Instructions for the task
The part to set down runs from the first line of the data below through the line with "Tous nos meubles vintages [link] (66, 2242)", inclusive; write it exactly and leave out the pictures.

[Excerpted records]

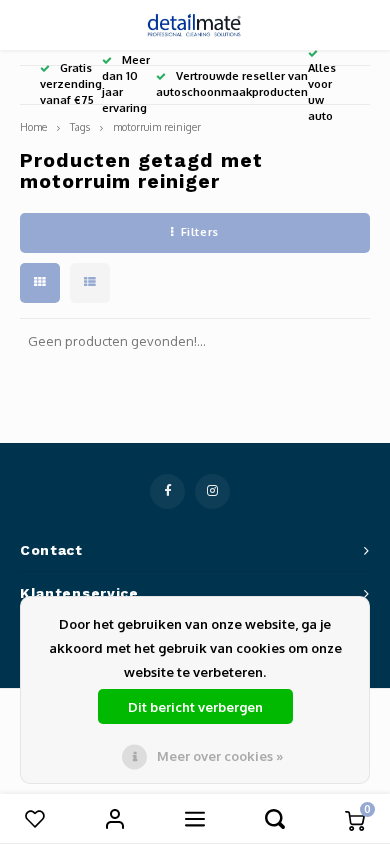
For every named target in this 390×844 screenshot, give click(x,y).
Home (33, 126)
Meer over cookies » (220, 756)
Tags (80, 126)
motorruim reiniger (157, 126)
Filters (200, 232)
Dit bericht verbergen (195, 707)
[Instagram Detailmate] (212, 491)
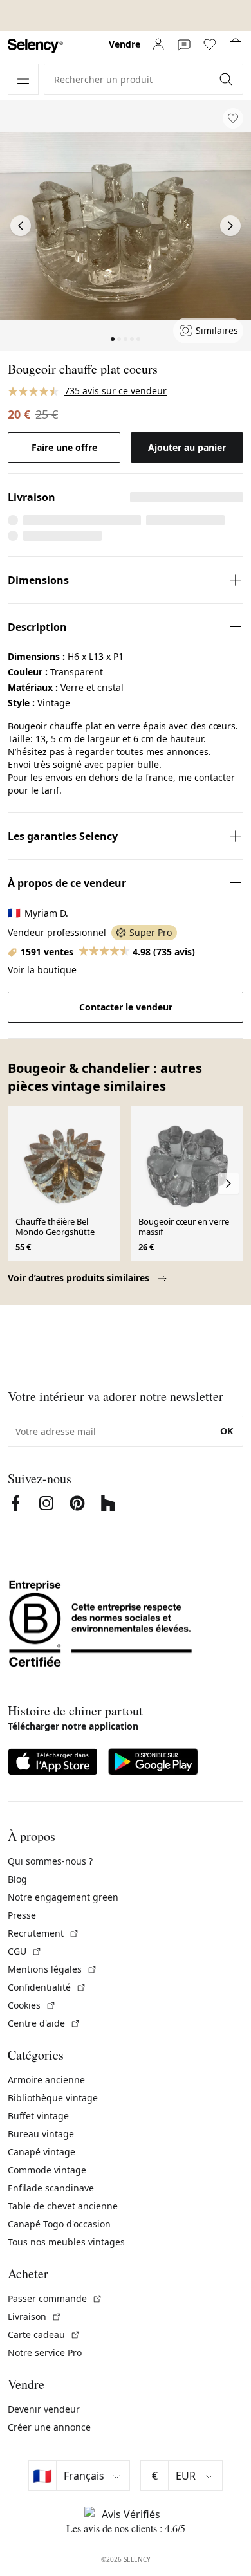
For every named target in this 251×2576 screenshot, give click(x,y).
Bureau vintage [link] (41, 2134)
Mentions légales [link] (52, 1969)
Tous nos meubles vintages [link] (66, 2242)
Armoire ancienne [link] (46, 2080)
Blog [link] (17, 1879)
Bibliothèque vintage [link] (53, 2098)
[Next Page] (230, 225)
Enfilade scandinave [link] (51, 2188)
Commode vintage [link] (47, 2170)
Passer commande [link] (55, 2298)
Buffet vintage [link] (38, 2116)
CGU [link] (25, 1951)
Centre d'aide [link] (44, 2023)
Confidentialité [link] (47, 1987)
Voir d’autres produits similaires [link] (80, 1278)
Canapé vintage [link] (41, 2152)
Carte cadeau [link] (44, 2334)
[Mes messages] (184, 44)
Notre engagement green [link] (63, 1897)
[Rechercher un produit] (227, 79)
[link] (35, 46)
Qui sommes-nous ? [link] (50, 1861)
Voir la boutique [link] (42, 970)
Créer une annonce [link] (49, 2427)
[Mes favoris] (210, 44)
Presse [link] (22, 1915)
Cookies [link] (32, 2005)
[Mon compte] (158, 44)
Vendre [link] (124, 44)
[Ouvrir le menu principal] (23, 79)
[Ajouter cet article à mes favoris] (233, 118)
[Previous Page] (20, 225)
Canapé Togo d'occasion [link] (59, 2224)
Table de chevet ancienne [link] (63, 2206)
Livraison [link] (35, 2316)
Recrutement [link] (43, 1933)
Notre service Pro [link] (45, 2352)
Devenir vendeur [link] (44, 2409)
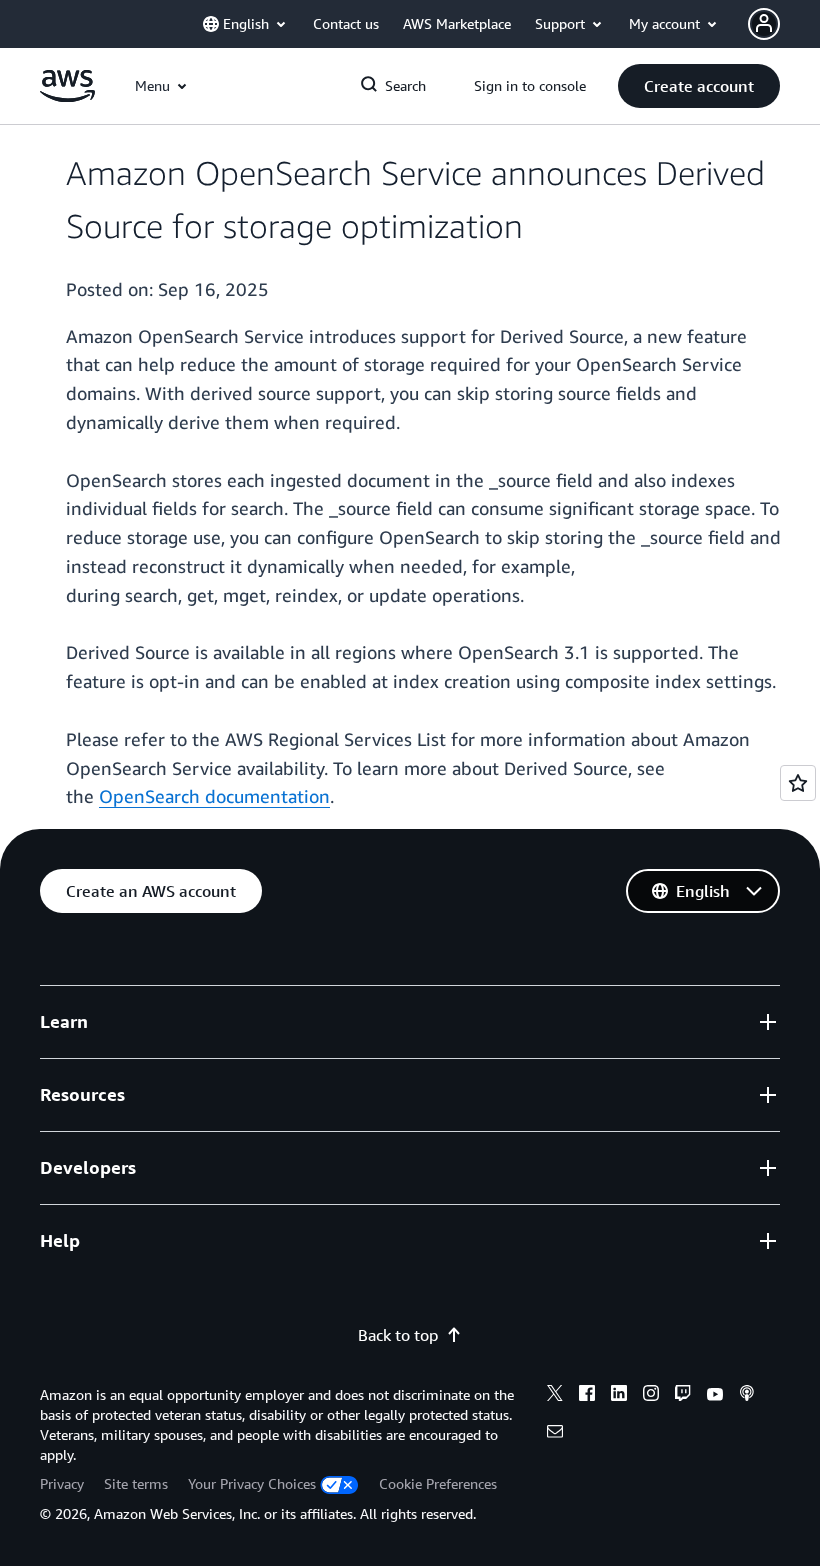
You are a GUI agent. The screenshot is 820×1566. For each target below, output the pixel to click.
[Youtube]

[/Excerpted records]

Solved problem
For every named target in this 390×844 screenshot, give click(x,y).
Home (33, 126)
Meer over cookies » (220, 756)
Tags (80, 126)
motorruim reiniger (157, 126)
Filters (200, 232)
Dit bericht verbergen (195, 707)
[Instagram Detailmate] (212, 491)
For every named target in this 251×2576 screenshot, give click(x,y).
Bureau vintage [link] (41, 2134)
Mentions légales [link] (52, 1969)
Tous nos meubles vintages [link] (66, 2242)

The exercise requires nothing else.